* _GIVEN EXERCISE_
Count the lines in the records below that contain the string "Task". Reply with the number only.

* _DATA FOR THIS EXERCISE_
--- begin ---
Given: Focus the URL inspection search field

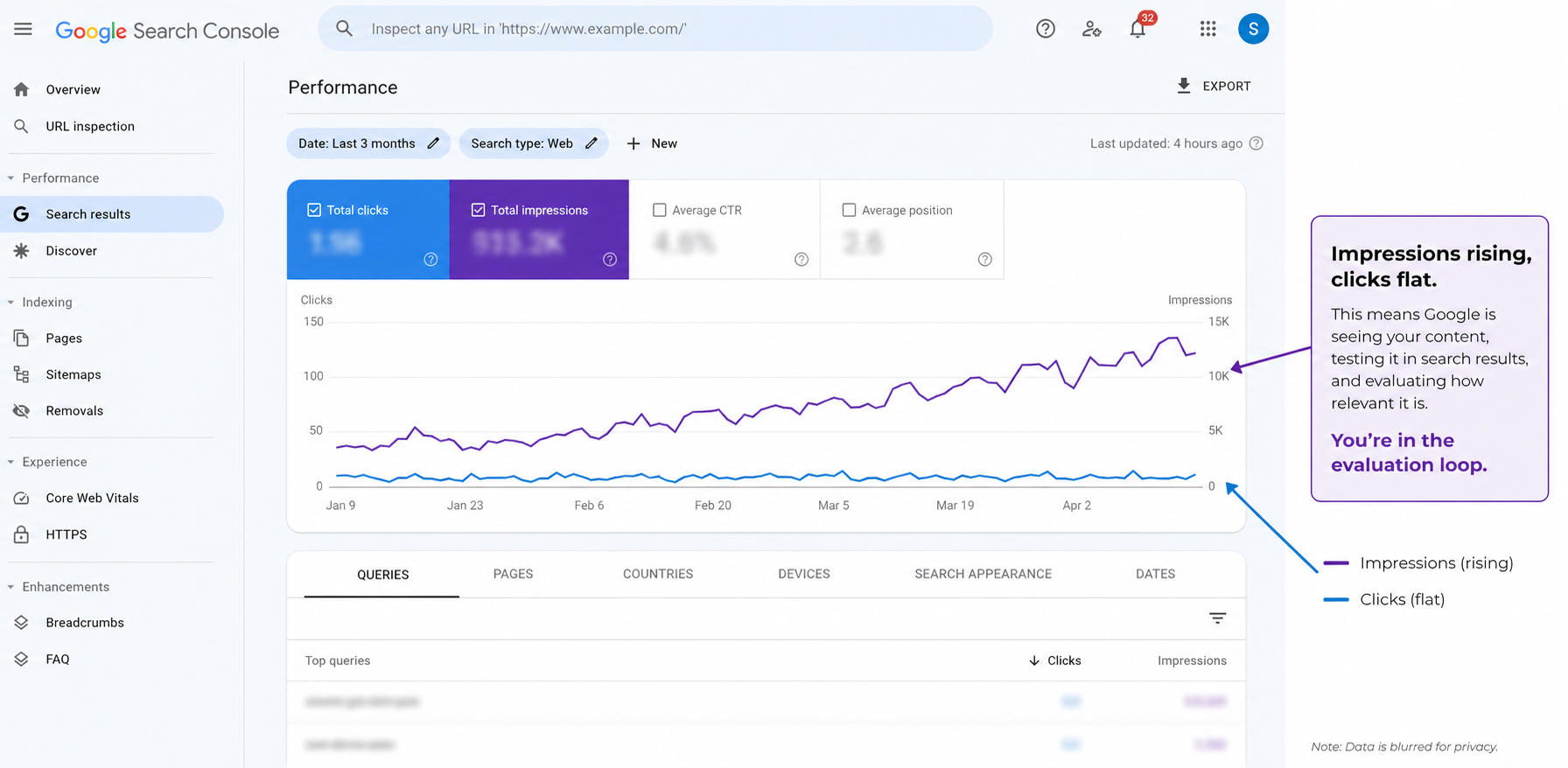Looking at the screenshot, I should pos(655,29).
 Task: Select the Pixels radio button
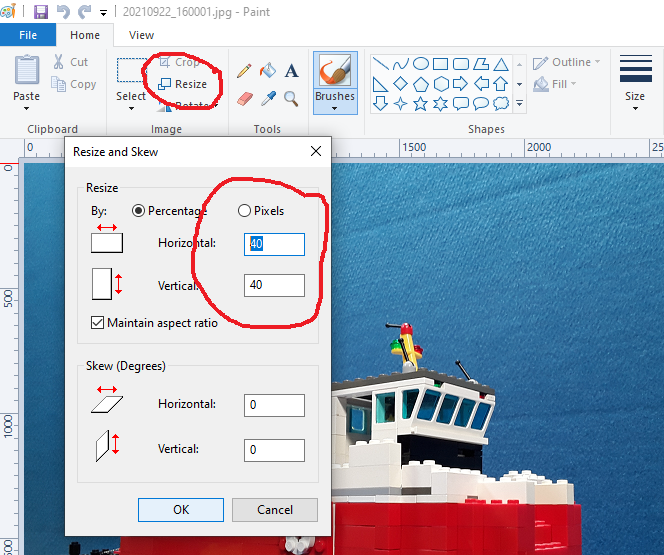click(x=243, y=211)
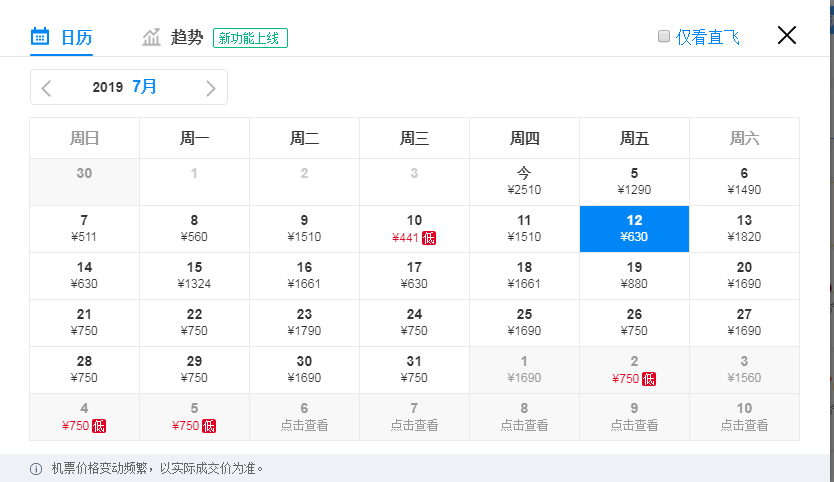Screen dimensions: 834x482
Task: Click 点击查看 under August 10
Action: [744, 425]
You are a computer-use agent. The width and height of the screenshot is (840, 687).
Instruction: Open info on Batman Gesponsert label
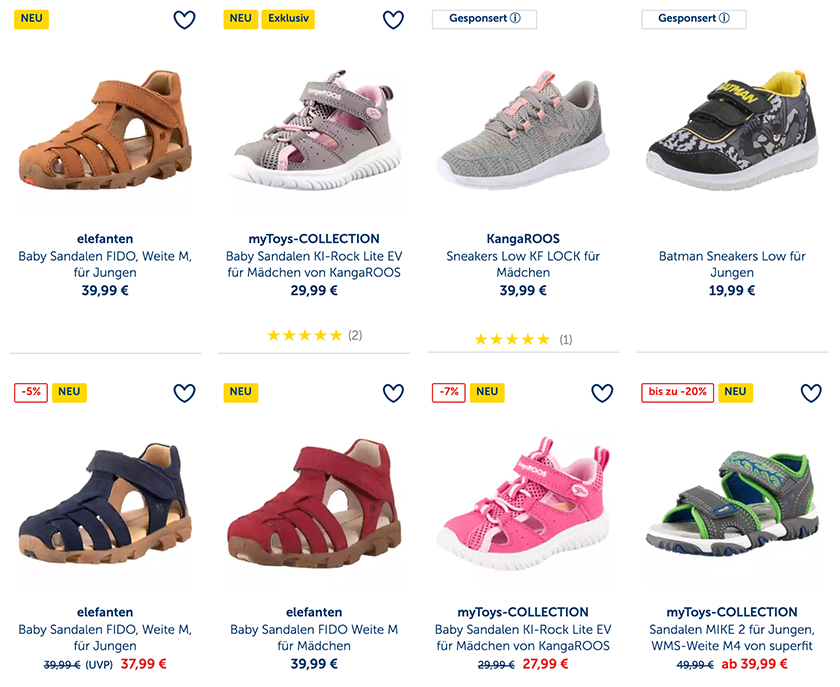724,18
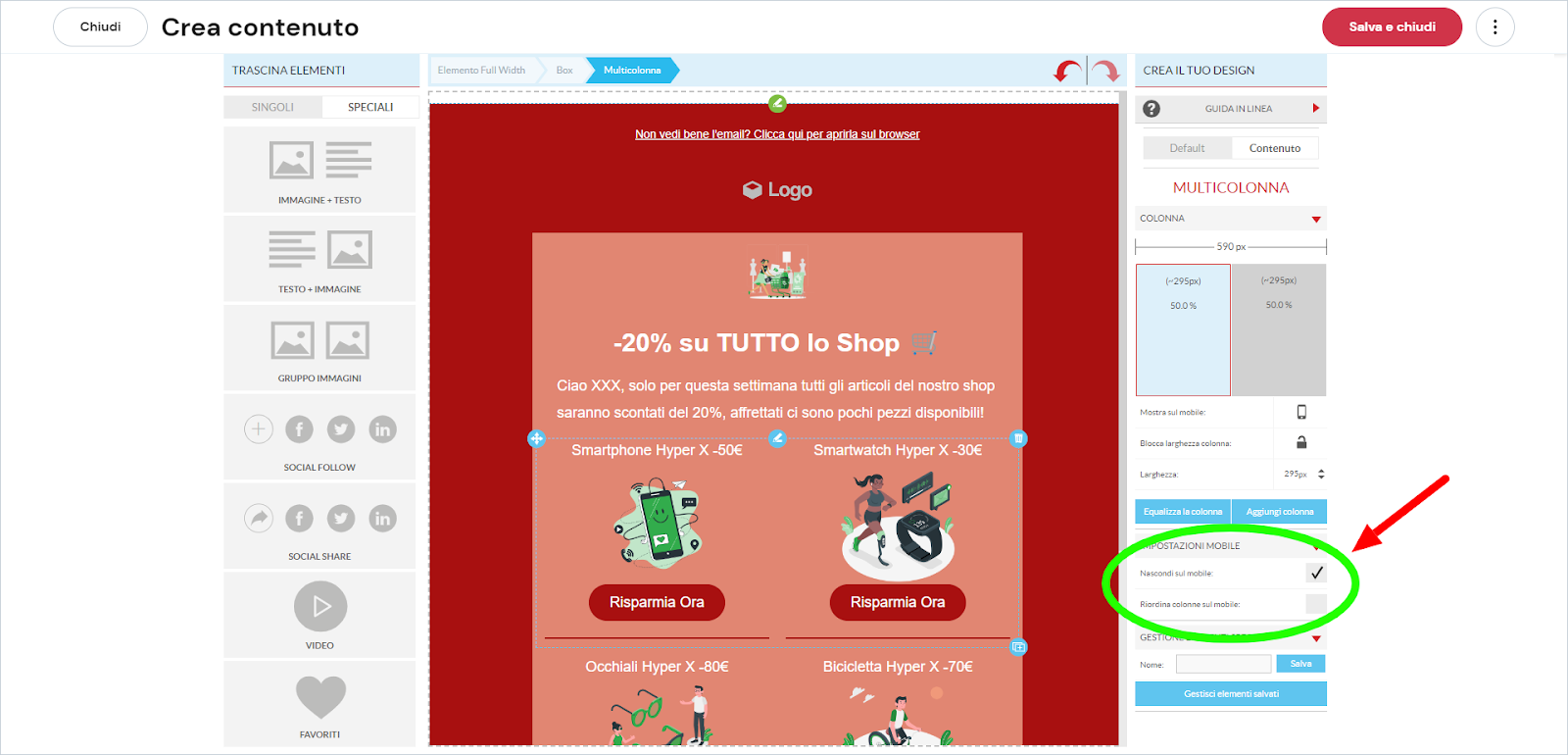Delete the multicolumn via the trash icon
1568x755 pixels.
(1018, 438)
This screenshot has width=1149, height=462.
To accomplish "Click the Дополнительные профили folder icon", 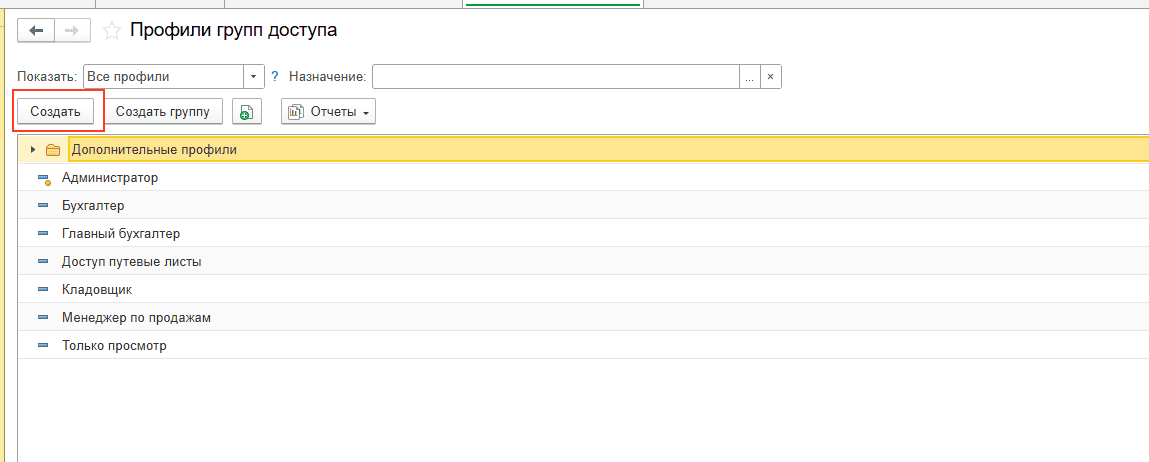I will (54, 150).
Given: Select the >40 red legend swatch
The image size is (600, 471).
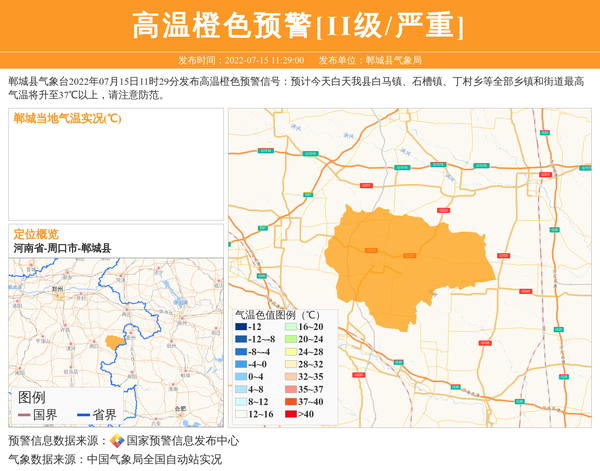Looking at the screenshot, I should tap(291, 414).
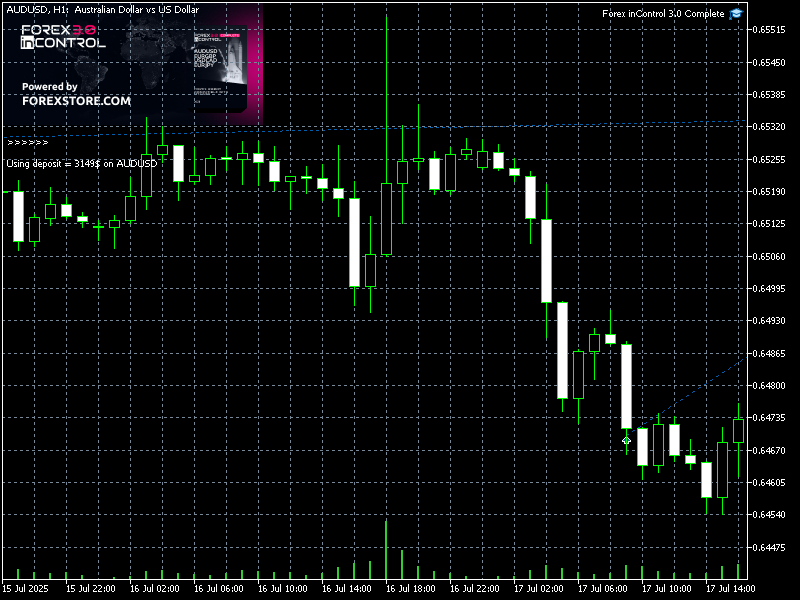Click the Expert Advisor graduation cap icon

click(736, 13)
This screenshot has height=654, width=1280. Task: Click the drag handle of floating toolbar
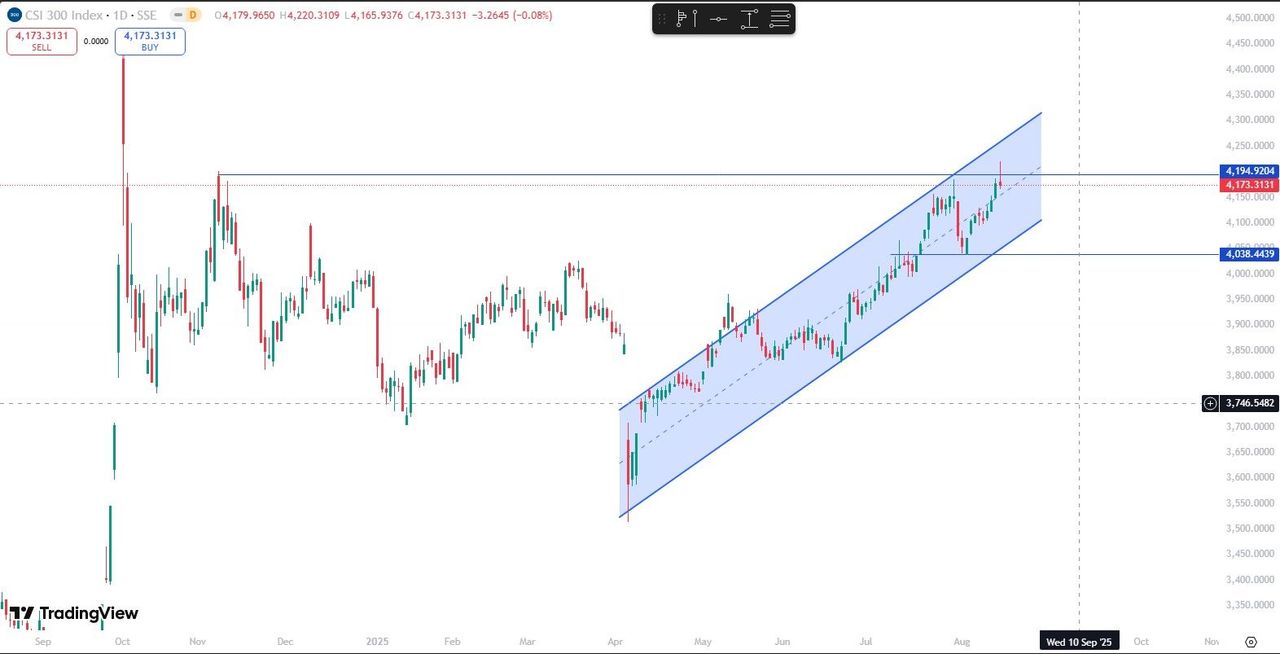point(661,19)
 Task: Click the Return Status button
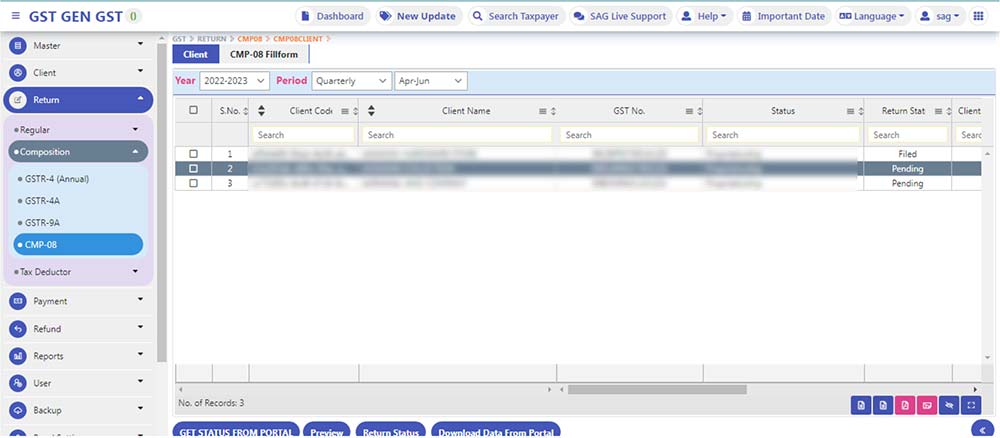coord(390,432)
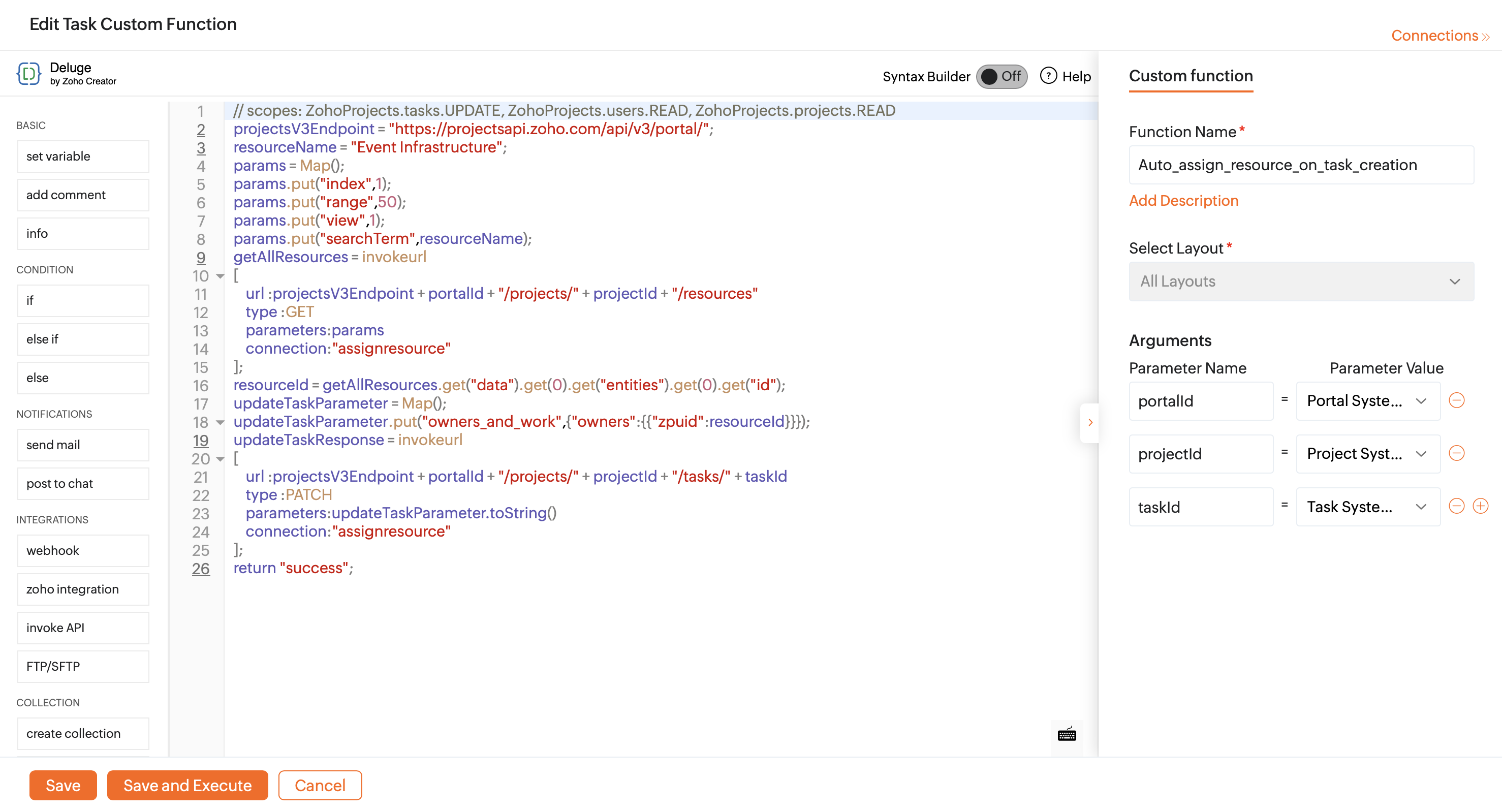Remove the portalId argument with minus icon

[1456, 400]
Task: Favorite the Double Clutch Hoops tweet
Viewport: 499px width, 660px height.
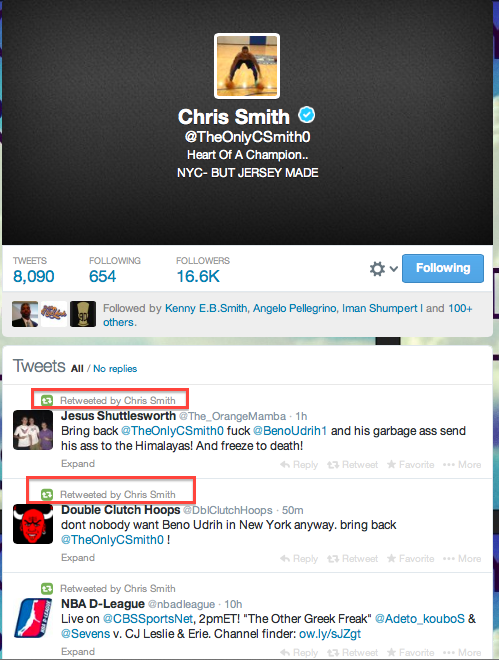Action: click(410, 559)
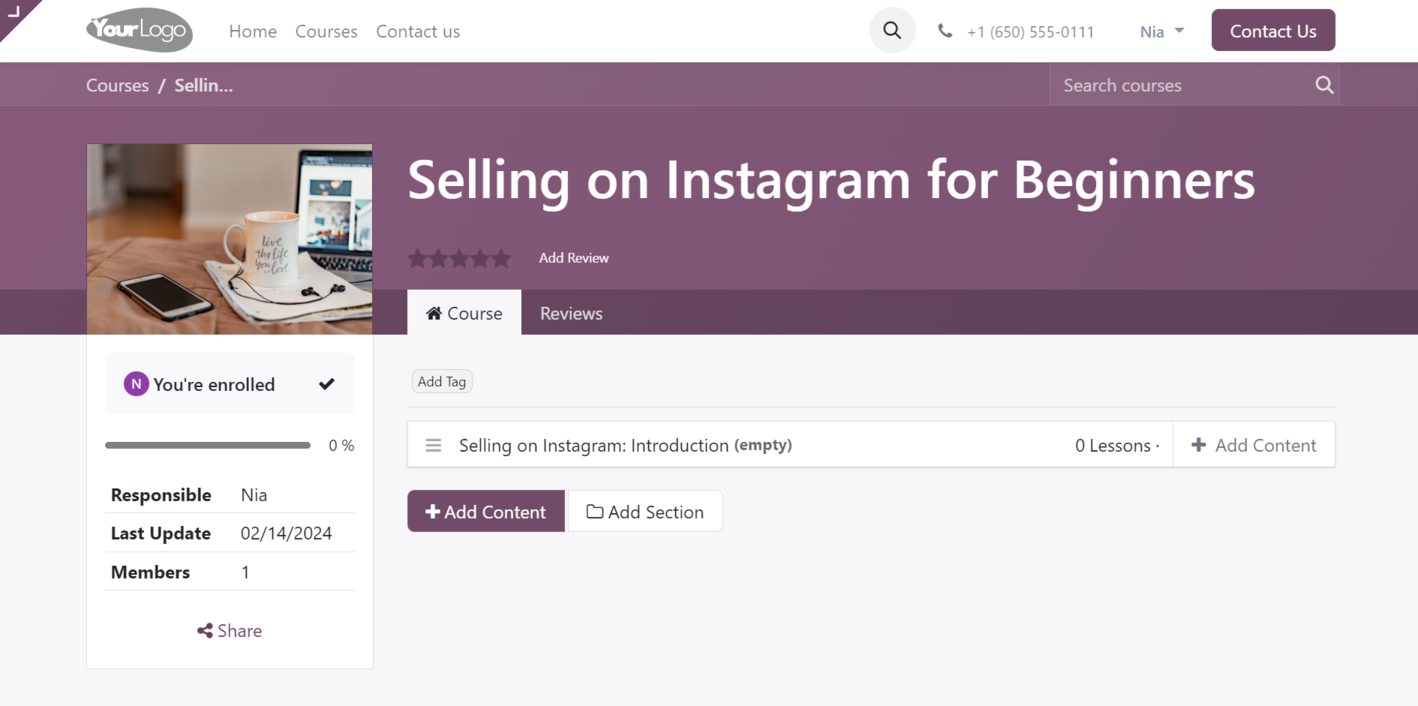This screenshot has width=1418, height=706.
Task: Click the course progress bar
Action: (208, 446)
--- end ---
* _EXERCISE OUTPUT_
6